TASK BRIEF -
Rewrite the material below with "achieve" switched in for every "accomplish", keeping everything else the same.

Records for locating described items:
▽
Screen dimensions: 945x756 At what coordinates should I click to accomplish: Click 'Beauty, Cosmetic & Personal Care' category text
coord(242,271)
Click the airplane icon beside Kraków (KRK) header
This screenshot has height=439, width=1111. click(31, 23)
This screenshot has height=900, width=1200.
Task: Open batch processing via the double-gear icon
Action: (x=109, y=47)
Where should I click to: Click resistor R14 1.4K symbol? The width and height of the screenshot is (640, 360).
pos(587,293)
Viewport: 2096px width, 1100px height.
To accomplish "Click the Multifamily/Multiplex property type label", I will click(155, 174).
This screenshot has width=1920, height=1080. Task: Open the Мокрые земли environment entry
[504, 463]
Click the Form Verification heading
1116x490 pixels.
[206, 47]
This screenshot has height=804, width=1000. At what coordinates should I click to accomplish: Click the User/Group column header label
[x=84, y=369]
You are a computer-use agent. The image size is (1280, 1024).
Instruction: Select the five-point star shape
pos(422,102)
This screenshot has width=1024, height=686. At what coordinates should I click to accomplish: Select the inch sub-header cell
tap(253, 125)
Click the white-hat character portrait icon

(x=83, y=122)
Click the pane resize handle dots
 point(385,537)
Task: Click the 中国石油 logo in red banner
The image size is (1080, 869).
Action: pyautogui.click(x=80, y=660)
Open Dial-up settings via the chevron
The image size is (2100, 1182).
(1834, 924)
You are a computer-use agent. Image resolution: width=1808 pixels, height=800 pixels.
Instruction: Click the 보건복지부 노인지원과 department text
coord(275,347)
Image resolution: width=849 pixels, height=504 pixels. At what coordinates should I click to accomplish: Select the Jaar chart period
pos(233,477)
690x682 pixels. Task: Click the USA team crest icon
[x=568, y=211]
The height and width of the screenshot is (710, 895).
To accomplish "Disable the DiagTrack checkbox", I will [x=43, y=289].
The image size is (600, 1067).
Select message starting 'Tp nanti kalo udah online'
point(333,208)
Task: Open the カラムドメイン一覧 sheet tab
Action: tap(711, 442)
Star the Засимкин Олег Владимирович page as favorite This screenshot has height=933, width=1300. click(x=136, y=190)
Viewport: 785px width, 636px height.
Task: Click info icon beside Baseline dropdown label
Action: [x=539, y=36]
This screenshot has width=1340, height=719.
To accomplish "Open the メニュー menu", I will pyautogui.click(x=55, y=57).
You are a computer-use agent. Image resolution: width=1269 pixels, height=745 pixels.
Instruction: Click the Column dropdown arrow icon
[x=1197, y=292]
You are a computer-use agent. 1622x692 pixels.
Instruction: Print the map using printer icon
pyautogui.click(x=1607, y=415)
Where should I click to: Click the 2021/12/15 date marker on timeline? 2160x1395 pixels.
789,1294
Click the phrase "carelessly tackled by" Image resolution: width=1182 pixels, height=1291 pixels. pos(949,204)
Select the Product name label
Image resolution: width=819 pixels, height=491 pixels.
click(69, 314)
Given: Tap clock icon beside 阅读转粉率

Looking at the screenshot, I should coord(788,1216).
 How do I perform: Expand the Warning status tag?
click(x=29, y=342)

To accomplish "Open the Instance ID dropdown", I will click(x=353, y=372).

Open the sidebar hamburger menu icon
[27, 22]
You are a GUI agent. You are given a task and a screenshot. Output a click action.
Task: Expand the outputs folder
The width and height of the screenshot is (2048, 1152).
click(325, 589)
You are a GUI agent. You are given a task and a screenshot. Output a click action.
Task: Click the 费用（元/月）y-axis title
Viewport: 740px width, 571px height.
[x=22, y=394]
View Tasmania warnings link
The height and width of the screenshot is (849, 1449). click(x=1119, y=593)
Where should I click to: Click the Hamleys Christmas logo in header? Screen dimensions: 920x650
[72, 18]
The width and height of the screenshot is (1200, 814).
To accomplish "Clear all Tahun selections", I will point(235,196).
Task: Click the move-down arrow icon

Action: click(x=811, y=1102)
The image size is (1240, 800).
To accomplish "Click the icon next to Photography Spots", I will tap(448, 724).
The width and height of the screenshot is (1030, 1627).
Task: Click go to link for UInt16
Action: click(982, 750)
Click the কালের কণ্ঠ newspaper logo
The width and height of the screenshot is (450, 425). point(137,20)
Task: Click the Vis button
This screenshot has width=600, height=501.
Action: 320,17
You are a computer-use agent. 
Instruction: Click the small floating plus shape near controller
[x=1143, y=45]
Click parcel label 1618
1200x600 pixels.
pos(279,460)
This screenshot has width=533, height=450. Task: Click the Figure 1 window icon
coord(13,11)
△
RIGHT ANSWER -
Screen dimensions: 945x756 At what coordinates should I click to achieve: Click 'Beauty, Cosmetic & Personal Care' category text
coord(242,271)
Click the airplane icon beside Kraków (KRK) header
This screenshot has height=439, width=1111. click(31, 23)
This screenshot has height=900, width=1200.
Task: Open batch processing via the double-gear icon
Action: (x=109, y=47)
Where should I click to: Click resistor R14 1.4K symbol? The width and height of the screenshot is (640, 360).
pos(587,293)
Viewport: 2096px width, 1100px height.
To achieve "Click the Multifamily/Multiplex property type label", I will click(155, 174).
This screenshot has width=1920, height=1080. Task: Open the Мокрые земли environment entry
[504, 463]
Click the Form Verification heading
1116x490 pixels.
[206, 47]
This screenshot has height=804, width=1000. At what coordinates should I click to achieve: Click the User/Group column header label
[x=84, y=369]
You are a computer-use agent. The image size is (1280, 1024).
Instruction: Select the five-point star shape
pos(422,102)
This screenshot has width=1024, height=686. At what coordinates should I click to achieve: Select the inch sub-header cell
tap(253, 125)
Click the white-hat character portrait icon

(x=83, y=122)
Click the pane resize handle dots
 point(385,537)
Task: Click the 中国石油 logo in red banner
The image size is (1080, 869).
Action: pyautogui.click(x=80, y=660)
Open Dial-up settings via the chevron
The image size is (2100, 1182).
(1834, 924)
You are a computer-use agent. Image resolution: width=1808 pixels, height=800 pixels.
Instruction: Click the 보건복지부 노인지원과 department text
coord(275,347)
Image resolution: width=849 pixels, height=504 pixels. At what coordinates should I click to achieve: Select the Jaar chart period
pos(233,477)
690x682 pixels. Task: Click the USA team crest icon
[x=568, y=211]
The height and width of the screenshot is (710, 895).
To achieve "Disable the DiagTrack checkbox", I will [x=43, y=289].
The image size is (600, 1067).
Select message starting 'Tp nanti kalo udah online'
point(333,208)
Task: Open the カラムドメイン一覧 sheet tab
Action: tap(711, 442)
Star the Засимкин Олег Владимирович page as favorite This screenshot has height=933, width=1300. click(x=136, y=190)
Viewport: 785px width, 636px height.
Task: Click info icon beside Baseline dropdown label
Action: [x=539, y=36]
This screenshot has width=1340, height=719.
To achieve "Open the メニュー menu", I will pyautogui.click(x=55, y=57).
You are a computer-use agent. Image resolution: width=1269 pixels, height=745 pixels.
Instruction: Click the Column dropdown arrow icon
[x=1197, y=292]
You are a computer-use agent. 1622x692 pixels.
Instruction: Print the map using printer icon
pyautogui.click(x=1607, y=415)
Where should I click to: Click the 2021/12/15 date marker on timeline? 2160x1395 pixels.
789,1294
Click the phrase "carelessly tackled by" Image resolution: width=1182 pixels, height=1291 pixels. pos(949,204)
Select the Product name label
Image resolution: width=819 pixels, height=491 pixels.
click(69, 314)
Given: Tap clock icon beside 阅读转粉率

Looking at the screenshot, I should coord(788,1216).
 How do I perform: Expand the Warning status tag?
click(x=29, y=342)

To achieve "Open the Instance ID dropdown", I will click(x=353, y=372).

Open the sidebar hamburger menu icon
[27, 22]
You are a GUI agent. You are given a task and a screenshot. Output a click action.
Task: Expand the outputs folder
The width and height of the screenshot is (2048, 1152).
click(325, 589)
You are a GUI agent. You are given a task and a screenshot. Output a click action.
Task: Click the 费用（元/月）y-axis title
Viewport: 740px width, 571px height.
[x=22, y=394]
View Tasmania warnings link
The height and width of the screenshot is (849, 1449). click(x=1119, y=593)
Where should I click to: Click the Hamleys Christmas logo in header? Screen dimensions: 920x650
[72, 18]
The width and height of the screenshot is (1200, 814).
To achieve "Clear all Tahun selections", I will point(235,196).
Task: Click the move-down arrow icon

Action: click(x=811, y=1102)
The image size is (1240, 800).
To achieve "Click the icon next to Photography Spots", I will tap(448, 724).
The width and height of the screenshot is (1030, 1627).
Task: Click go to link for UInt16
Action: click(982, 750)
Click the কালের কণ্ঠ newspaper logo
The width and height of the screenshot is (450, 425). point(137,20)
Task: Click the Vis button
This screenshot has width=600, height=501.
Action: 320,17
You are a computer-use agent. 
Instruction: Click the small floating plus shape near controller
[x=1143, y=45]
Click parcel label 1618
1200x600 pixels.
pos(279,460)
This screenshot has width=533, height=450. Task: Click the Figure 1 window icon
coord(13,11)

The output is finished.